Paretotopian Goal Alignment
What if humanity suddenly had a thousand times as many resources at our disposal? It might make fighting over them seem like a silly idea, since cooperating would be a safer way to be reliably better off. In this talk from EA Global 2018: London, Eric Drexler argues that when emerging technologies make our productive capacity skyrocket, we should be able to make the world much better for everyone.
A transcript of Eric's talk is below, which we have lightly edited for clarity. You can discuss this talk on the EA Forum.
The Talk
This talk is going to be a bit condensed and crowded. I will plow forward at a brisk pace, but this is a marvelous group of people who I trust to keep up wonderfully.
For Paretotopian Goal Alignment, a key concept is Pareto-preferred futures, meaning futures that would be strongly approximately preferred by more or less everyone. If we can have futures like that, that are part of the agenda, that are being seriously discussed, that people are planning for, then perhaps we can get there. Strong goal alignment can make a lot of outcomes happen that would not work in the middle of conflict.
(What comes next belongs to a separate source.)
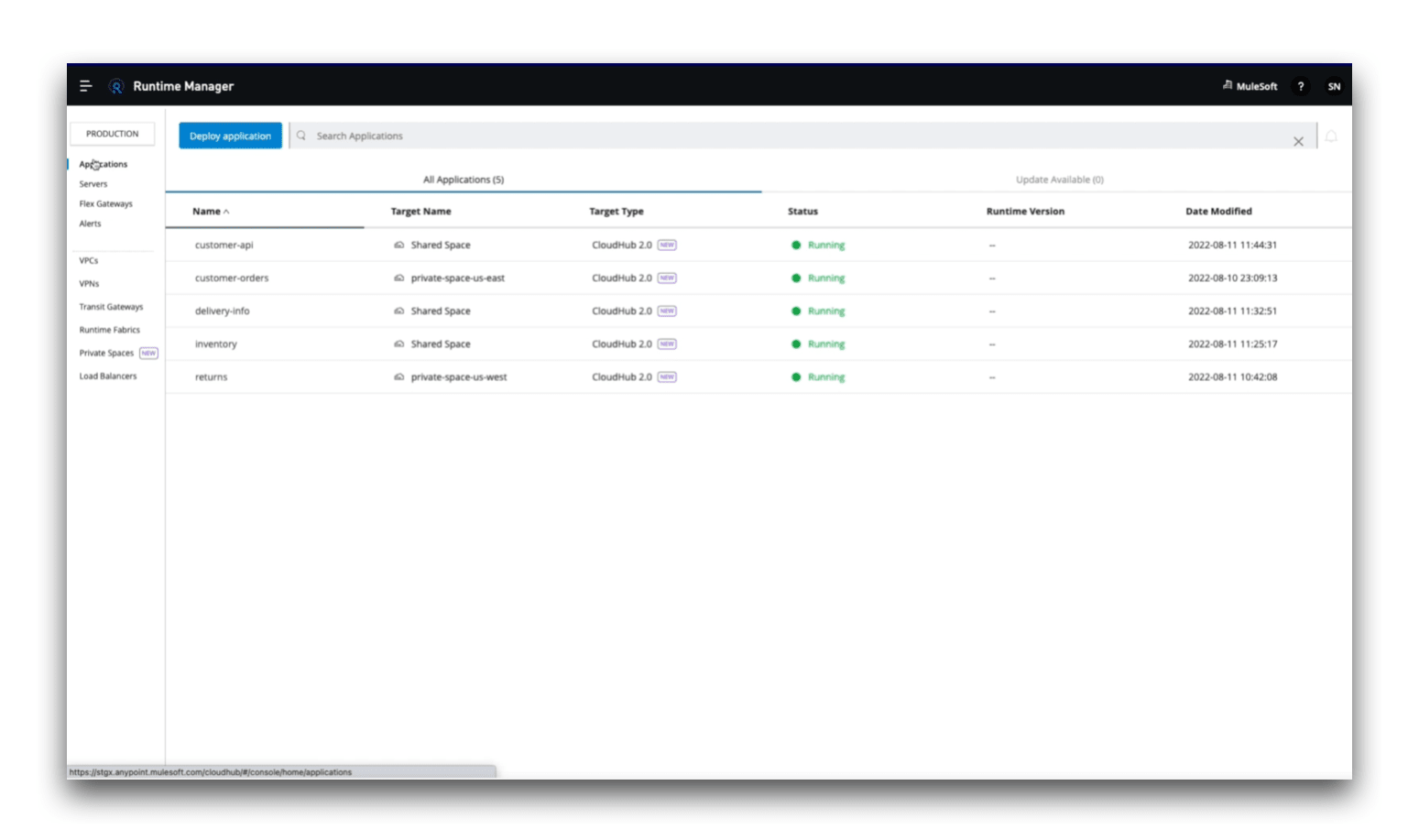This screenshot has width=1419, height=840.
Task: Open the PRODUCTION environment switcher
Action: point(113,134)
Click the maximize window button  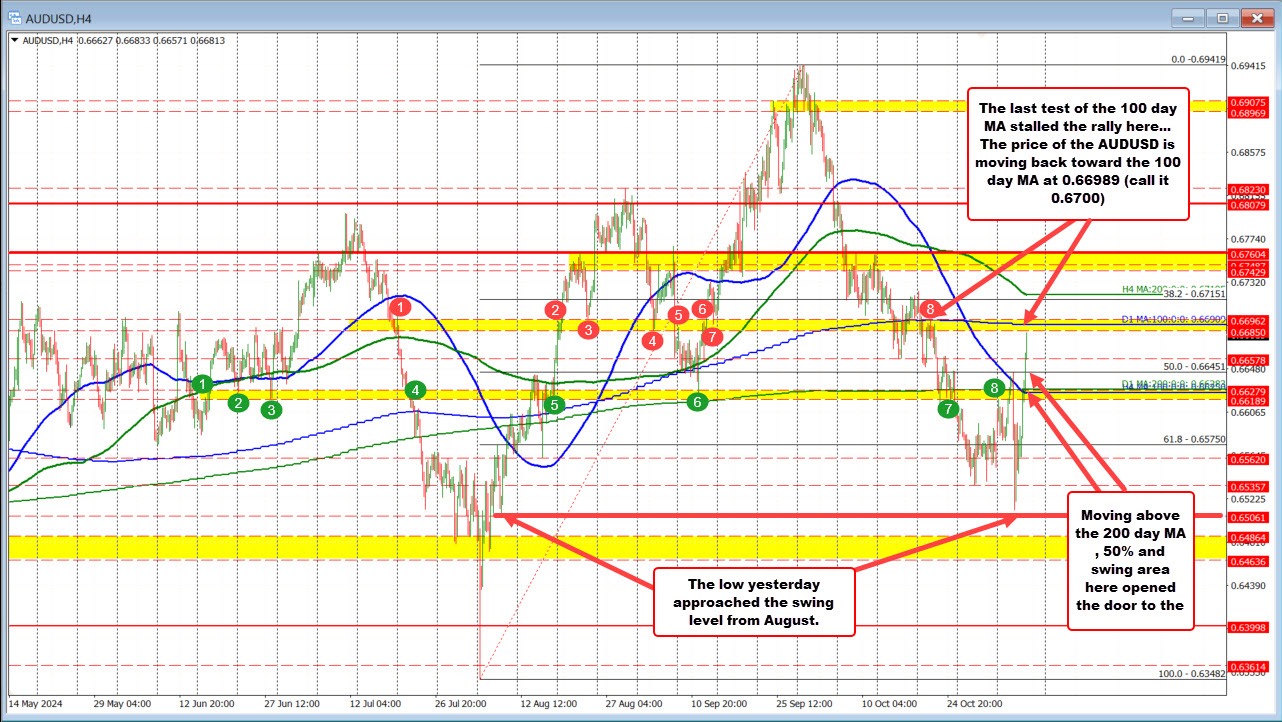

So, when does goal alignment matter. It could matter for changing perceptions. There's the concept of an Overton window, the range of what can be discussed within a given community at a given time, and what can be discussed and taken seriously and regarded as reasonable changes over time. Overton windows also vary by community. The Overton window for discourse in the EA community is different from that in, for example, the public sphere in Country X.
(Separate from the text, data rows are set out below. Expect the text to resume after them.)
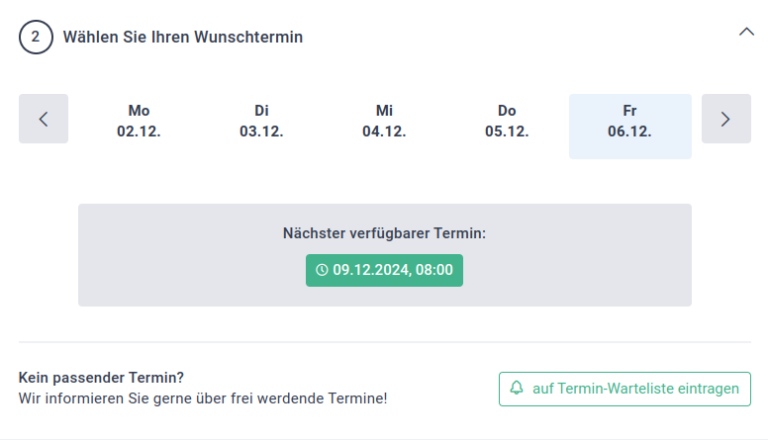Click the 'Nächster verfügbarer Termin:' label
This screenshot has width=768, height=440.
click(384, 233)
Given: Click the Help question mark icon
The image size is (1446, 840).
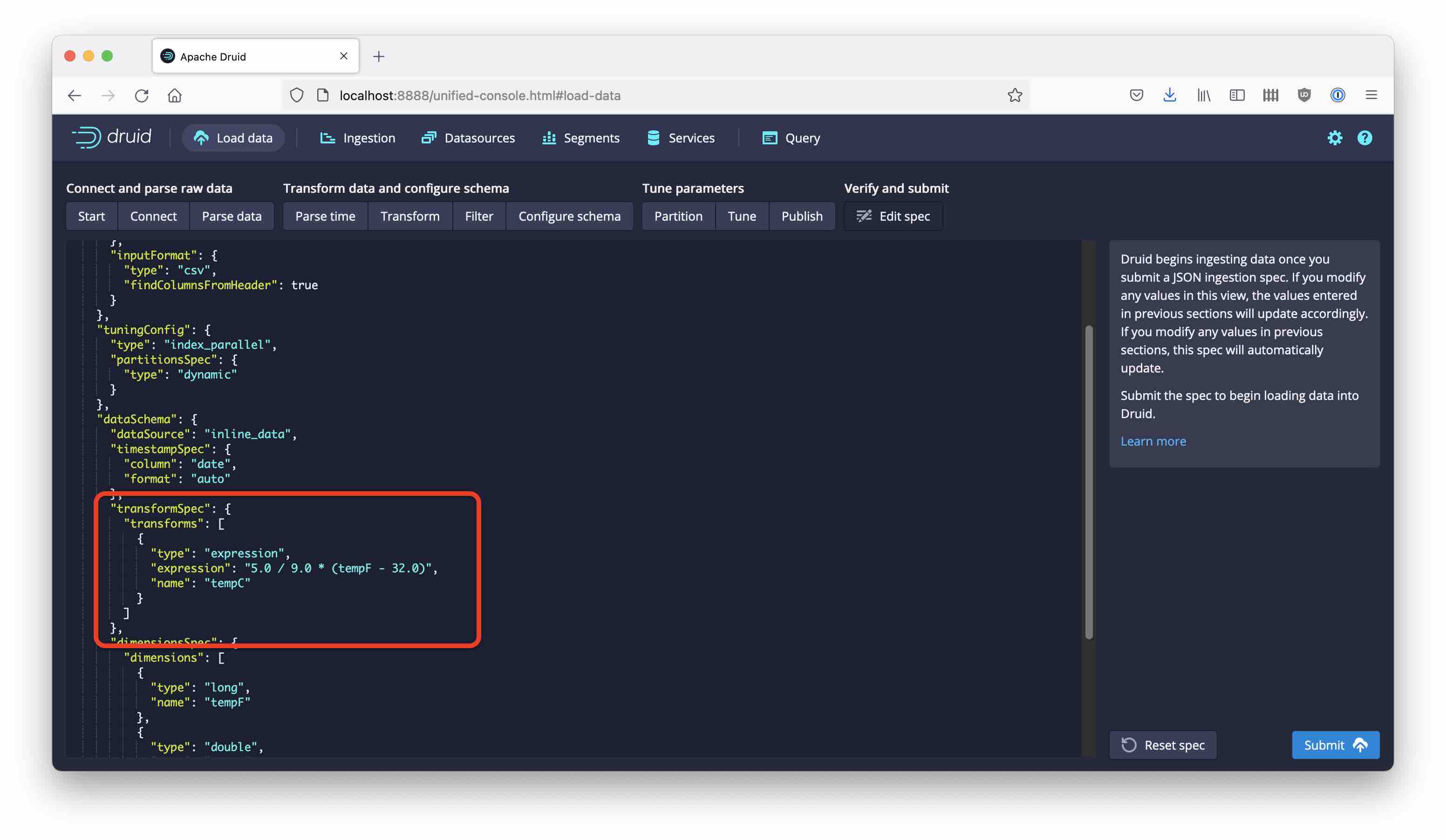Looking at the screenshot, I should pyautogui.click(x=1364, y=138).
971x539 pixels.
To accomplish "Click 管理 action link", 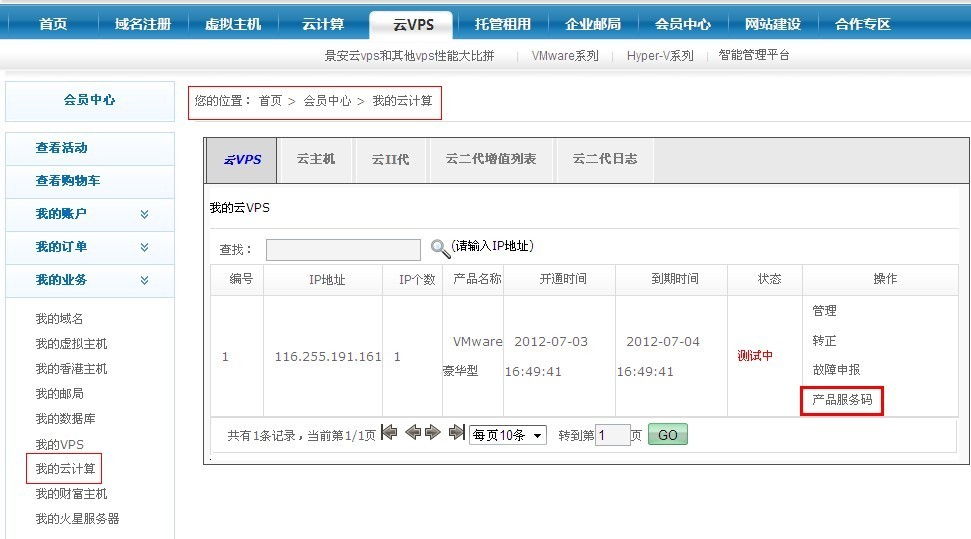I will click(x=824, y=311).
AI seems likely to play a pivotal role. Today we can ask questions we couldn't ask before about AI, back when AI was a very abstract concept. We can ask questions like, "Where do AI systems come from?" Because they're now being developed. They come from research and development processes. What do they do? Broadly speaking, they provide services; they perform tasks in bounded time with bounded resources. What will they be able to do? Well, if you take AI seriously, you expect AI systems to be able to automate more or less any human task. And more than that.
So now we ask, what is research and development? Well, it's a bunch of tasks to automate. Increasingly, we see AI research and development being automated, using software and AI tools. And where that leads is toward what one can call recursive technology improvement. There's a classic view of AI systems building better AI systems. This view has been associated with agents. What we see emerging is recursive technological improvement in association with a technology base. There's an ongoing input of human insights, but human insights are leveraged more and more, and become higher and higher level. Perhaps they also become less and less necessary. So at some point, we have AI development with AI speed.
Where that leads is toward what I describe here as comprehensive AI services. Expanding the range of services, increasing their level toward this asymptotic notion of "comprehensive." What does "comprehensive" mean? Well, it includes the service of developing new services, and that's where generality comes from.
So, I just note that the C in CAIS does the work of G in AGI. So if you ask, "But in the CAIS model, can you do X? Do you need AGI to do X?" Then I say, "What part of 'comprehensive' do you not understand?" I won't be quite that rude, but if you ask, the answer is "Well, it's comprehensive. What is it you want to do? Let's talk about that."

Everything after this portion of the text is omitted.